Palestra: "Métricas Higgs-Hermite-Einstein fracas sobre variedades assintoticamente cilíndricas"
Palestrante: Pedro Manfrim Magalhães de Paula (Unicamp)
Local e horário: A confirmar
Resumo: Nesta apresentação vou introduzir o teorema clássico de Simpson-Uhlenbeck-Yau e mostrar como é possível estende-lo para o caso de variedades assintoticamente cilíndricas. Para isso vou relembrar alguns fatos sobre fibrados de Higgs e apresentarei algumas das propriedades analíticas das variedades assintoticamente cilíndricas. Utilizando-se destes resultados, explicarei como podemos adaptar o método da continuidade de Uhlenbeck e Yau para este contexto e provar a existência de métricas Higgs-Hermite-Einstein fracas.
Palestrante: Alessia Mandini (PUC-Rio)
Palestra: Hyperpolygons and parabolic Higgs bundles
Resumo: Hyperpolygons spaces are a family of (finite dimensional, non-compact) hyperkaehler spaces, that can be obtained from coadjoint orbits by hyperkaehler reduction. Jointly with L. Godinho, we show that these space are diffeomorphic (in fact, symplectomorphic) to certain families of parabolic Higgs bundles. In this talk I will describe this relation and use it to analyse the fixed points locus of a natural involution on the moduli space of parabolic Higgs bundles. I will show that each connected components of the fixed point locus of this involution is identified with a moduli spaces of polygons in Minkowski 3-space.
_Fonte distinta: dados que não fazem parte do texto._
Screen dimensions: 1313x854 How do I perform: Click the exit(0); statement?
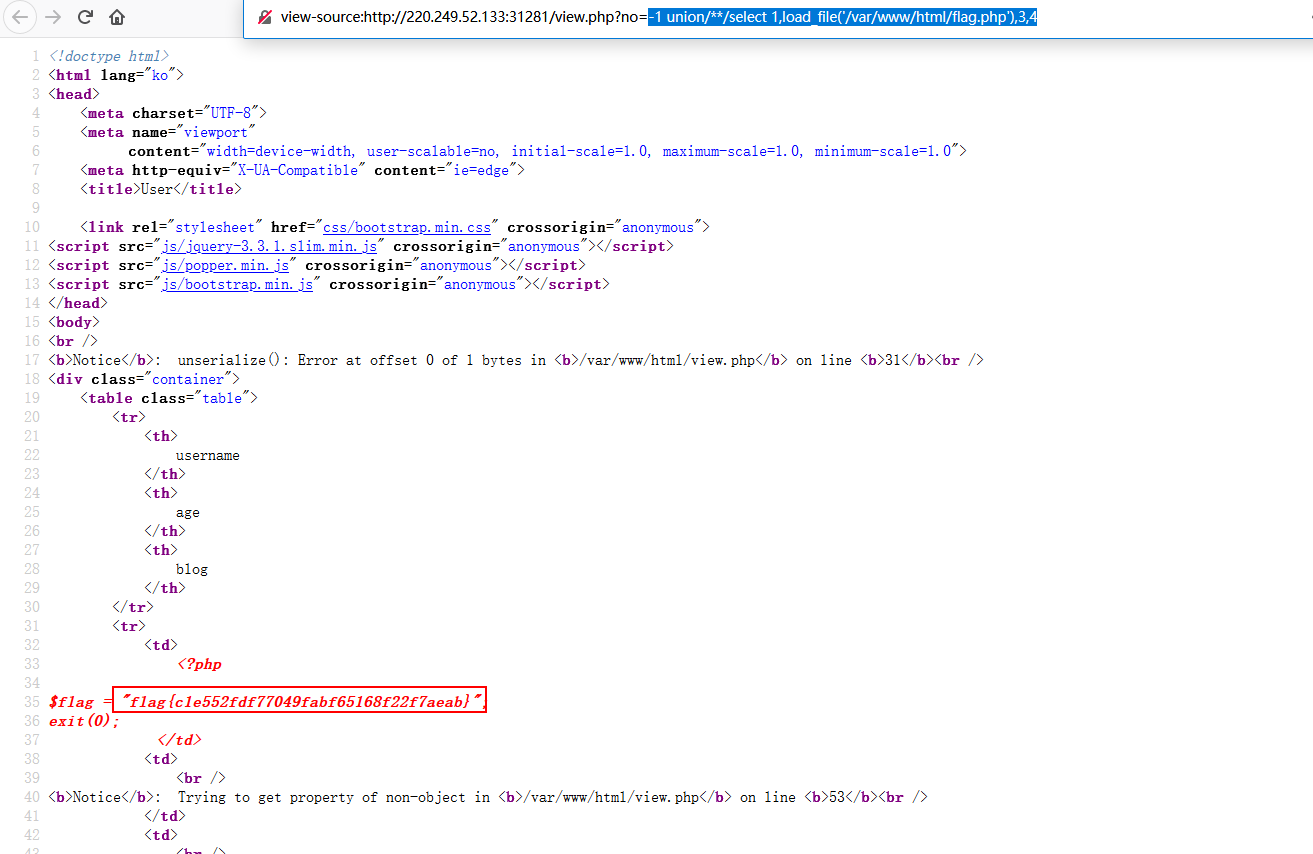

Palestra: Modular Tensor Categories and Riemann Surfaces
Palestrante: Jethro van Ekeren (UFF)
Data: 24/04/2019 (quarta-feira)
Resumo: Two of the key notions to arise from the synthesis of Lie theory, quantum field theory and low dimensional topology of the 1980-1990s were the notions of vertex algebra (VA) and modular tensor category (MTC). Morphisms in an MTC are naturally describable by a sort of braid notation, and this makes MTCs a source of knot invariants like the Jones polynomial. Following ideas from physics, a vertex algebra V can be used to produce a certain coherent assignment of vector spaces (called conformal blocks) to Riemann surfaces. This data in turn can be used to endow the category of V-modules with the structure of an MTC. In this talk I would like to give an introductory overview of these constructions, with examples, and finally to announce some recent work with T. Arakawa in which we construct an apparently new class of MTCs as categories of representations of subregular affine W-algebras.
Palestra: Real and complex algebraic geometry of Hamiltonian reductions
Palestrante: Hans-Christian Herbig (UFRJ)
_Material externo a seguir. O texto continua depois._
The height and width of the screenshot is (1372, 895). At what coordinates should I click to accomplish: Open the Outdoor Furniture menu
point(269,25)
Resumo: I will explain how invariant theory can be used to study the symplectic quotient arising from reduction at zero level of the moment map of a unitary representation of a compact Lie group. I will elaborate on the symplectomorphism problem for these spaces. In particular, I will explain what general feature they have and what “invariants” can be used to distinguish them. I will elaborate on how to complexify the spaces and the discuss the role of largeness in all of this.
Palestra: First order perturbations of codimension one foliations in PP^n
Palestrante: Ariel Molinuevo (UFRJ)
Data: 23/05/2019 (quinta-feira)
Resumo: In this talk I will review the moduli space of codimension one foliations in PP^n and I'll talk about such foliations. In particular about their first order deformations and first order unfoldings, and the relation between them. Also (if there's time) I would like to explain the relation between the singular locus and the space of first order unfoldings.